**WHAT THE TASK ASKS**
Word for word, restate the lines from the one containing "Task: Click the" through the last line of the material, and include no pictures.

·····

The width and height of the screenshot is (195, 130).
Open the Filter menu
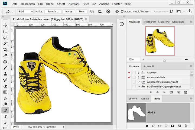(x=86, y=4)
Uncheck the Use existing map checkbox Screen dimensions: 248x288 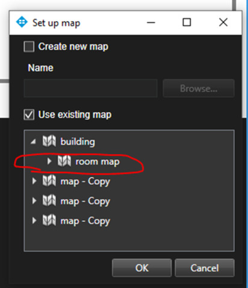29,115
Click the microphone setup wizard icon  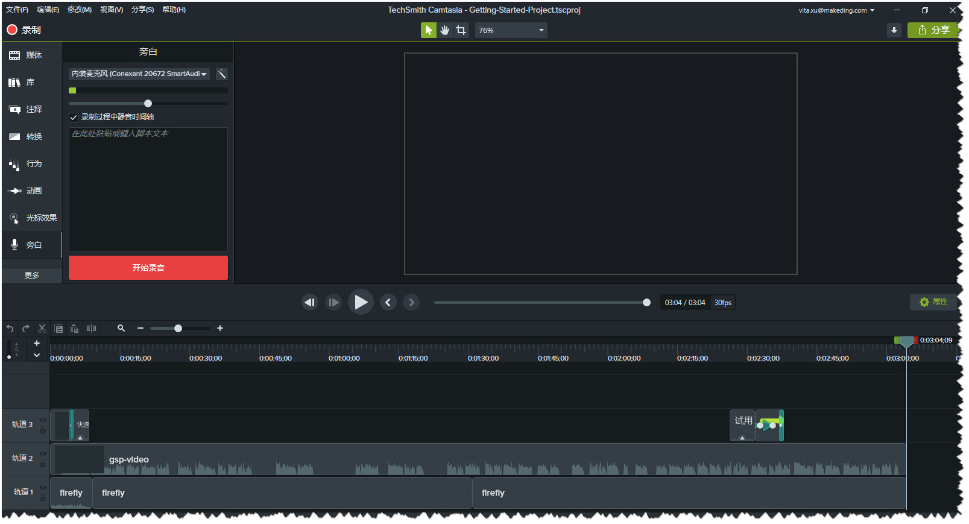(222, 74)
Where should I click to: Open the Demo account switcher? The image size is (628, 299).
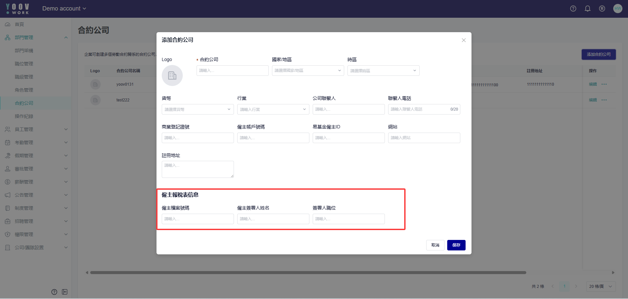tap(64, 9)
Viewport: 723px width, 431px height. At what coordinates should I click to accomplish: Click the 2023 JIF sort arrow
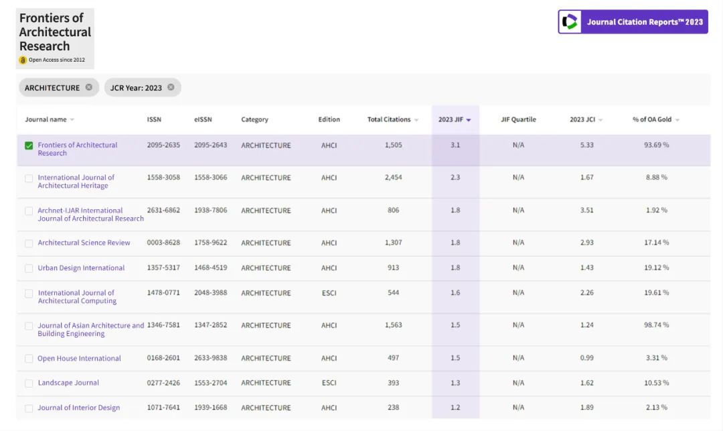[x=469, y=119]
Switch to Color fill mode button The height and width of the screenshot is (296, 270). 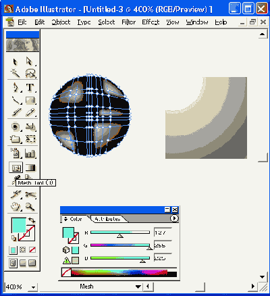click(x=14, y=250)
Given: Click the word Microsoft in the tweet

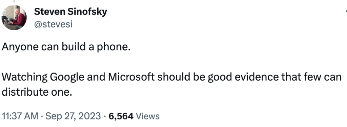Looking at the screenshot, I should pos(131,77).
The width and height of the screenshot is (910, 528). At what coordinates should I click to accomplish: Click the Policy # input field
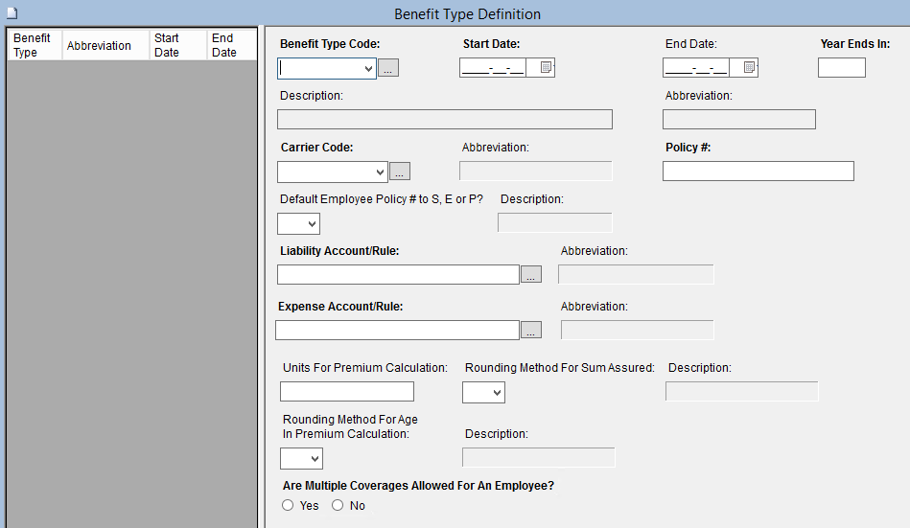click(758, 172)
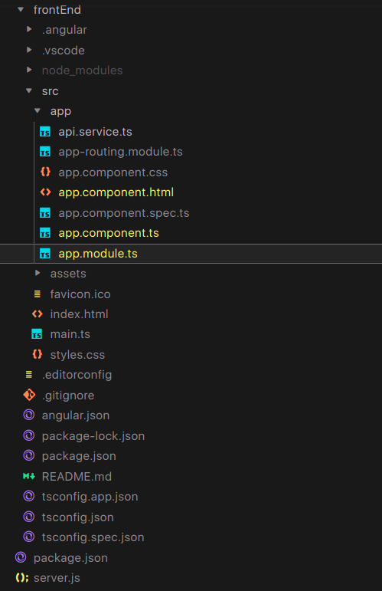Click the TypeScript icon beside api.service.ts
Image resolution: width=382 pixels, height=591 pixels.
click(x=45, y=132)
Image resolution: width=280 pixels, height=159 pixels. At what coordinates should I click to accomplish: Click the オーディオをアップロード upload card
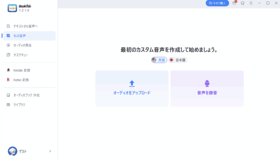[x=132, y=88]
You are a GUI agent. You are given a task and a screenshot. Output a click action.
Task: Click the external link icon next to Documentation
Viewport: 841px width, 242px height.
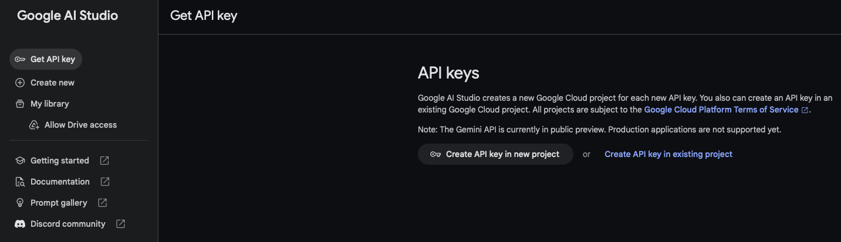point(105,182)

·····

**EXERCISE OUTPUT**
Task: Click the external link icon next to Documentation
Viewport: 841px width, 242px height.
point(105,182)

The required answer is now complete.